» WORK REQUIRED: Retype the line with "Disable the Enable webservice key toggle" exactly. Then retype every line after it through the end of the entries below, and nothing more, leaving out pictures.

(Collected data entries)

════════

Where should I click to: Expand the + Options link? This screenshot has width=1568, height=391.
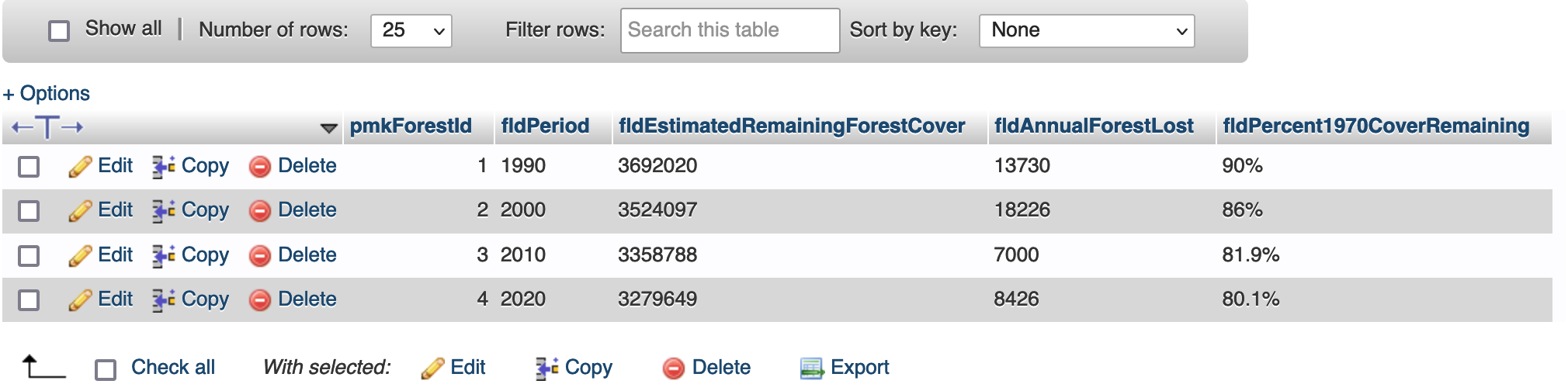point(47,94)

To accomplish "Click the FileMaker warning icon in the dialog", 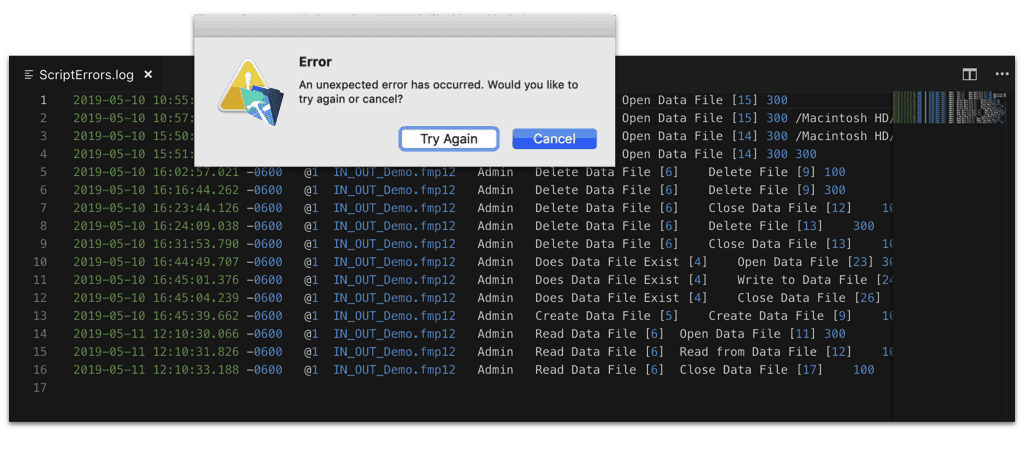I will 250,92.
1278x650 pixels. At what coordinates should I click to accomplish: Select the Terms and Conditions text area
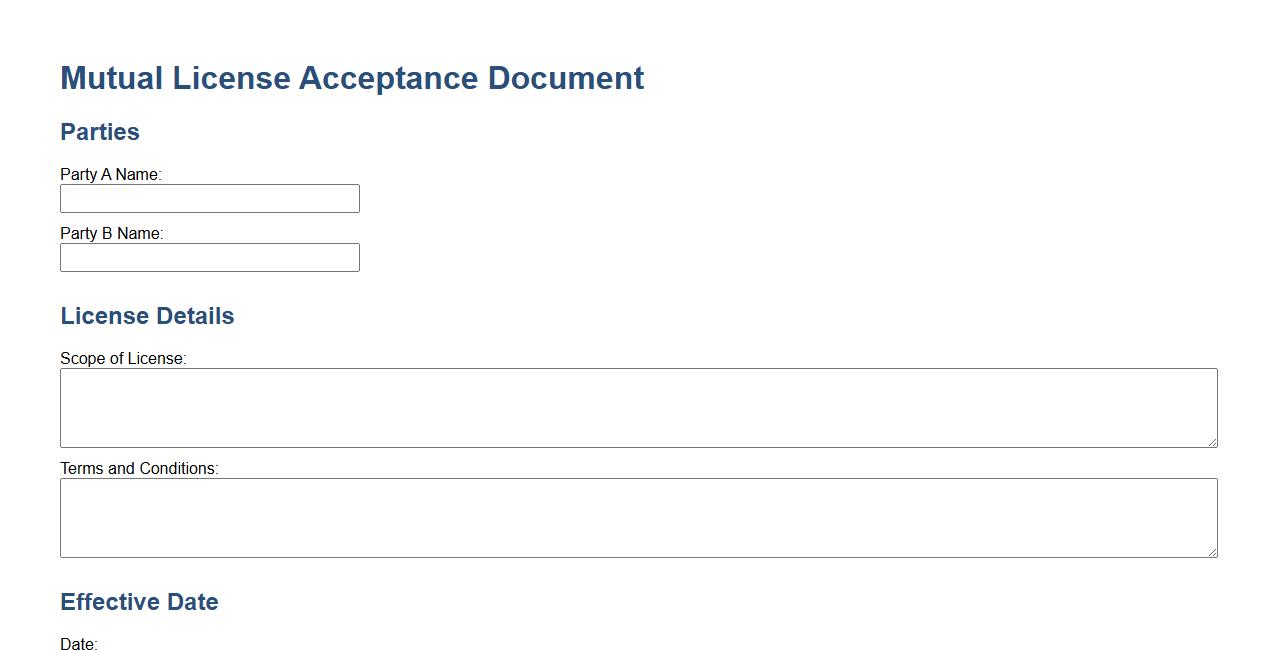[638, 517]
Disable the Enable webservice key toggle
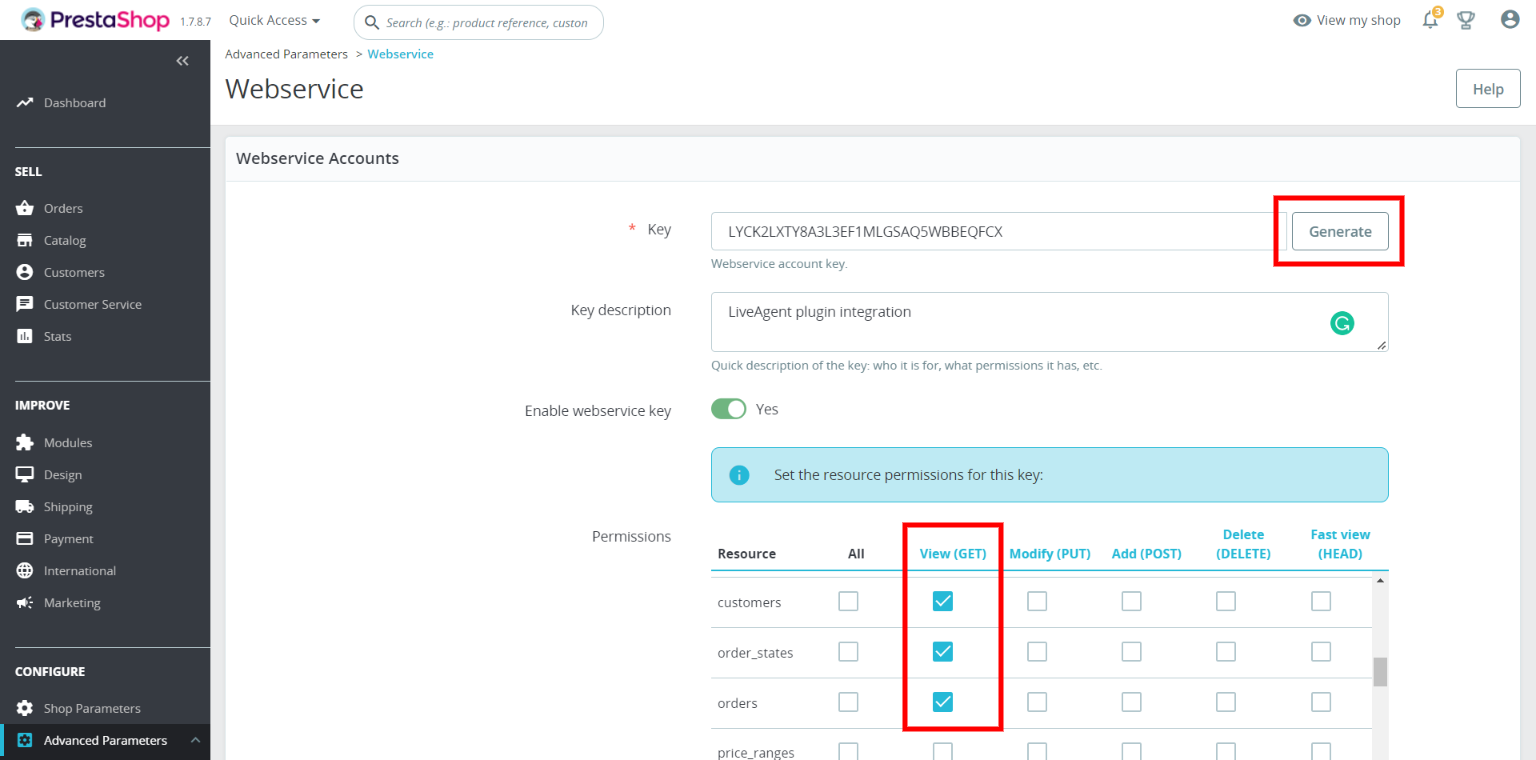This screenshot has width=1536, height=760. [x=728, y=409]
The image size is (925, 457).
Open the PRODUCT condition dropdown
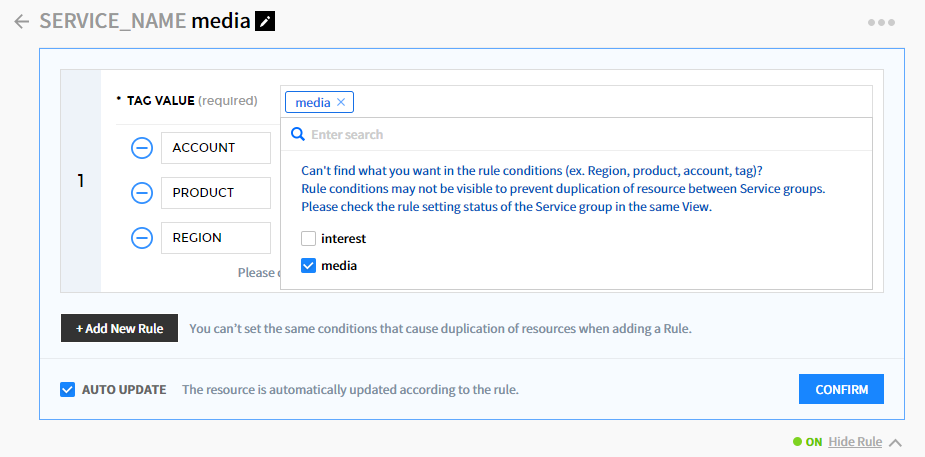[215, 193]
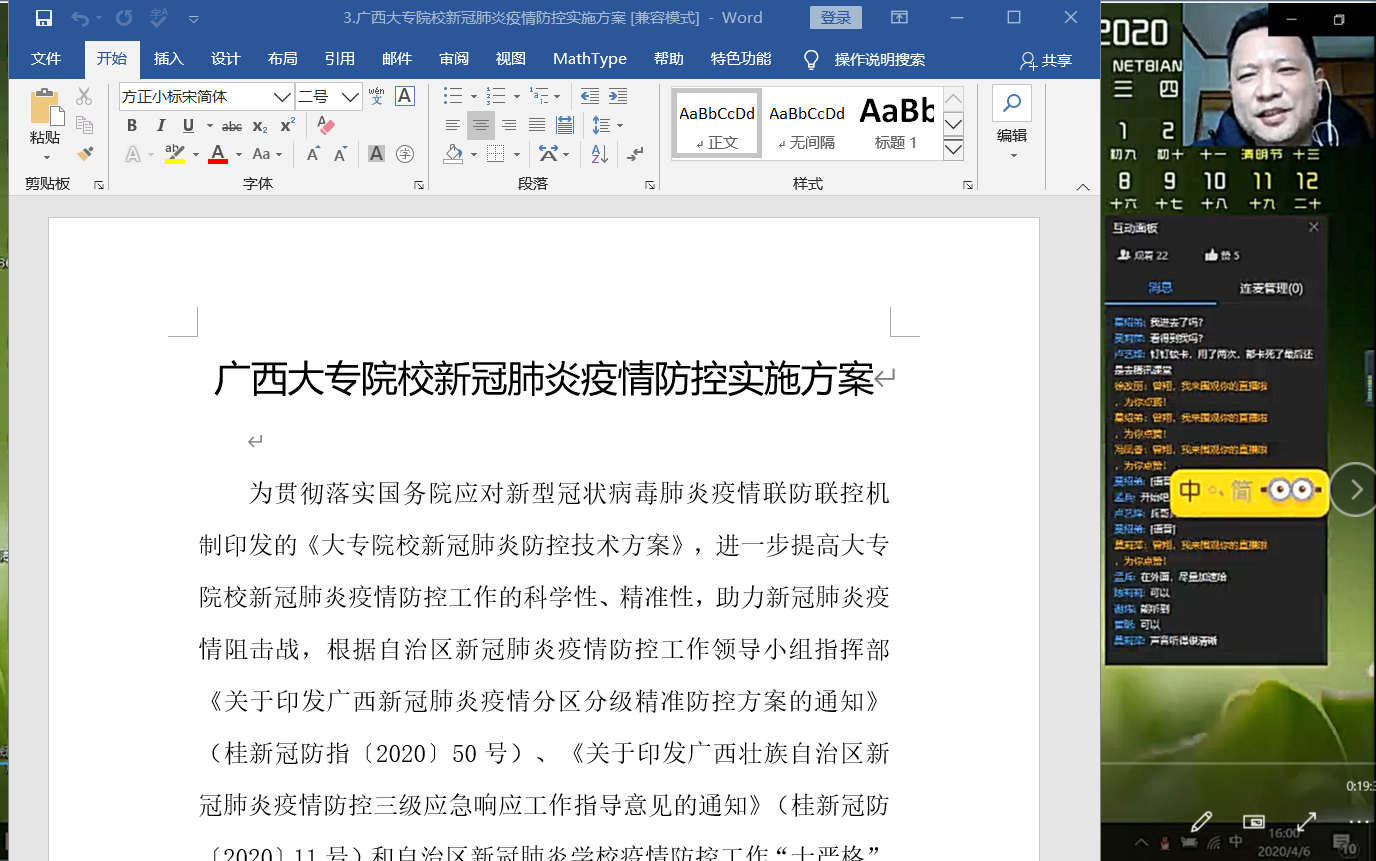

════════

» EXERCISE SOLUTION:
Disable the Enable webservice key toggle
This screenshot has width=1536, height=760. [x=728, y=409]
The image size is (925, 457).
Open the PRODUCT condition dropdown
[215, 193]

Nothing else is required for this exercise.